YOLOv8-TensorRT

June 10, 2026 · View on GitHub

YOLOv8 inference accelerated with TensorRT — detection, segmentation, pose, oriented boxes and classification, from Python and C++.

English | 简体中文


Python TensorRT C++ License

Take a trained ultralytics YOLOv8 model, export it to ONNX, build a TensorRT engine, and run it from Python or a small C++ binary — for any of the five tasks. The Python and C++ sides share the same engines and class files; the build adapts itself to whatever TensorRT and OpenCV you have.

Highlights

  • One shared C++ core (libyolov8_core): RAII-managed TensorRT/CUDA resources, exceptions instead of assert, and a single trt_compat layer that is the only place branching on the TensorRT version.
  • Version-agnostic build: auto-detects TensorRT (8 ↔ 10/11, including enterprise headers) and OpenCV (≥4.7 switches to class-aware NMS); see docs/Build.md. Verified on TensorRT 8.6 / 10.8 / 10.16 / 11.0 and OpenCV 4.5 / 4.6 / 4.11.
·····
> _What the exercise asks_
Reproduce the YOLOv8-TensorRT text verbatim from "Python TensorRT C++" to "OpenCV you have.".

> _Given information_
·····
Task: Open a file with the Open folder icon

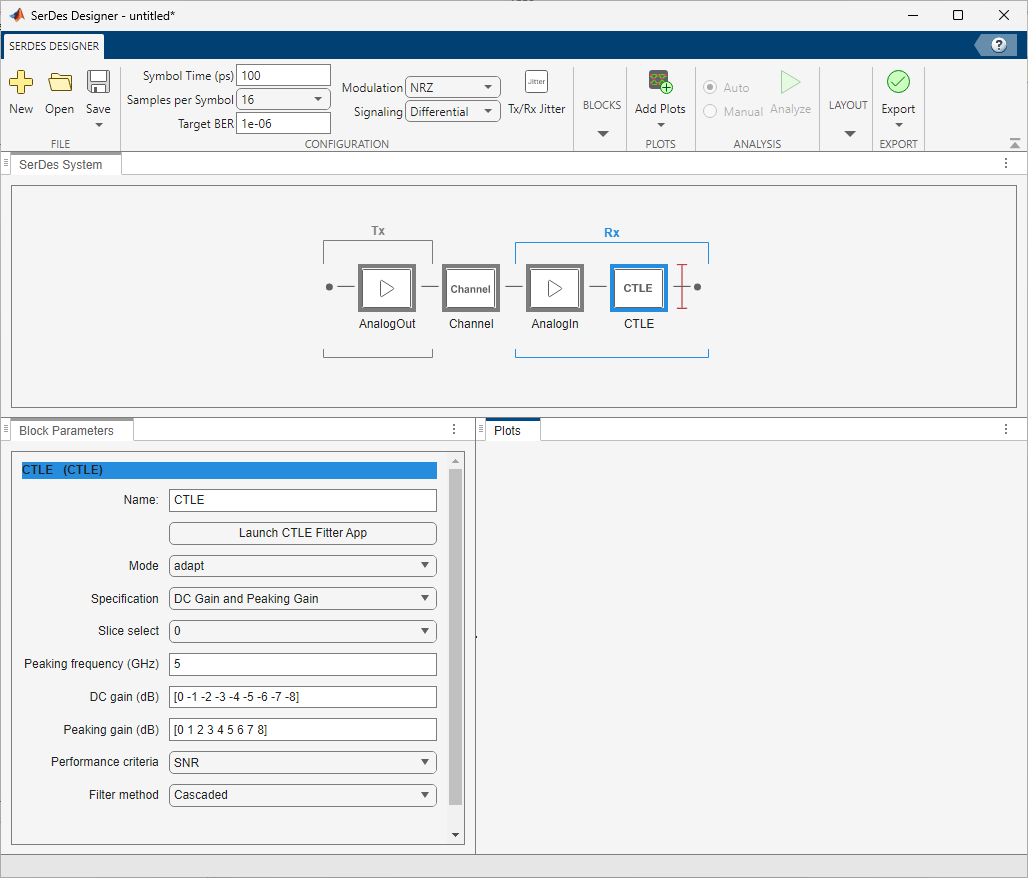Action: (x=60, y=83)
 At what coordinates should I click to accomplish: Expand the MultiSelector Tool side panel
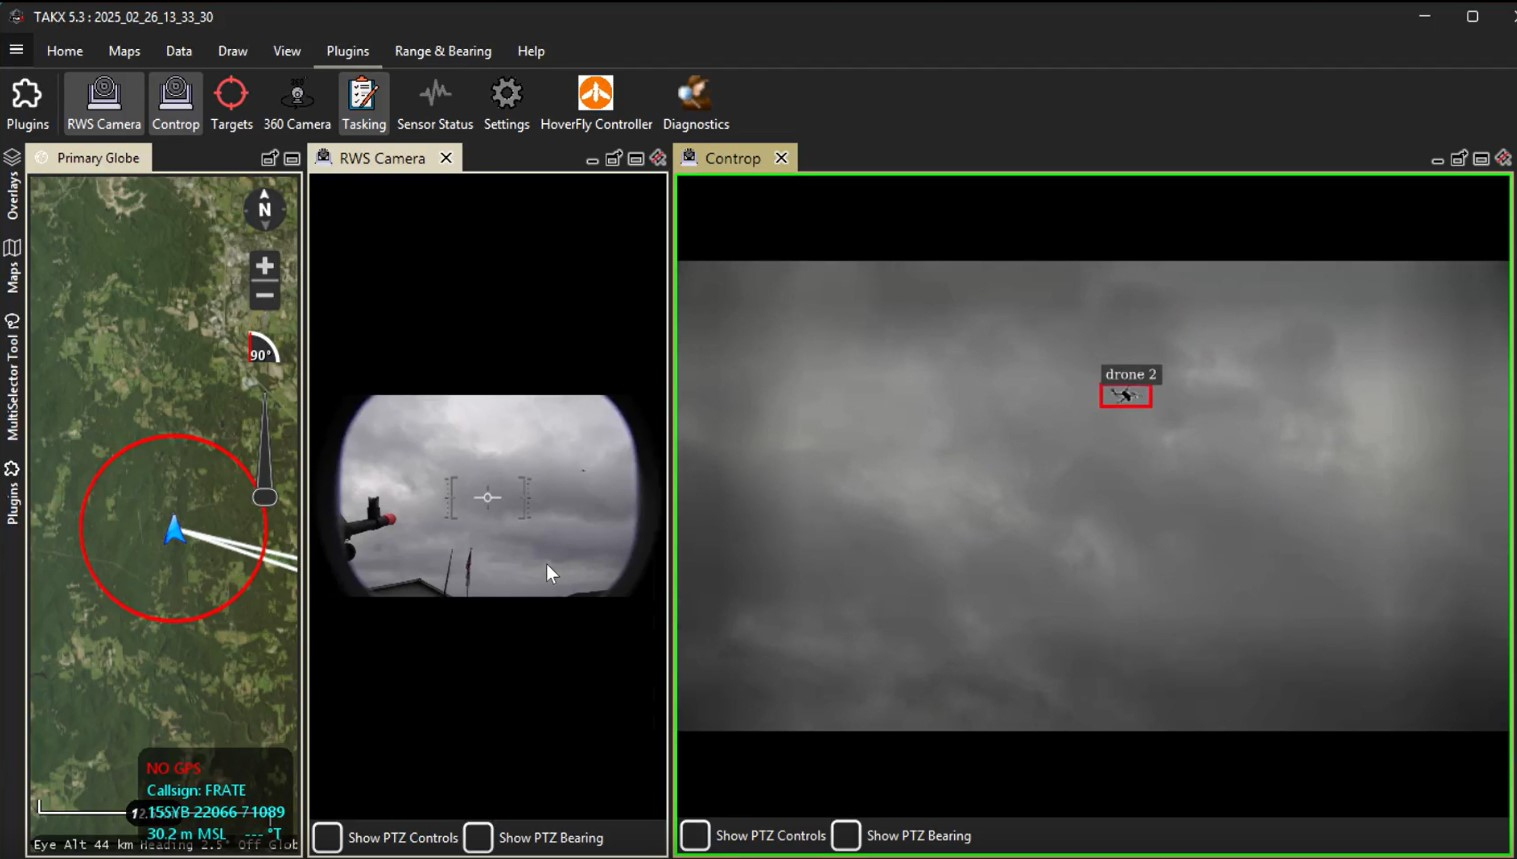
·····
> _Answer to this exercise_
Python TensorRT C++ License

Take a trained ultralytics YOLOv8 model, export it to ONNX, build a TensorRT engine, and run it from Python or a small C++ binary — for any of the five tasks. The Python and C++ sides share the same engines and class files; the build adapts itself to whatever TensorRT and OpenCV you have.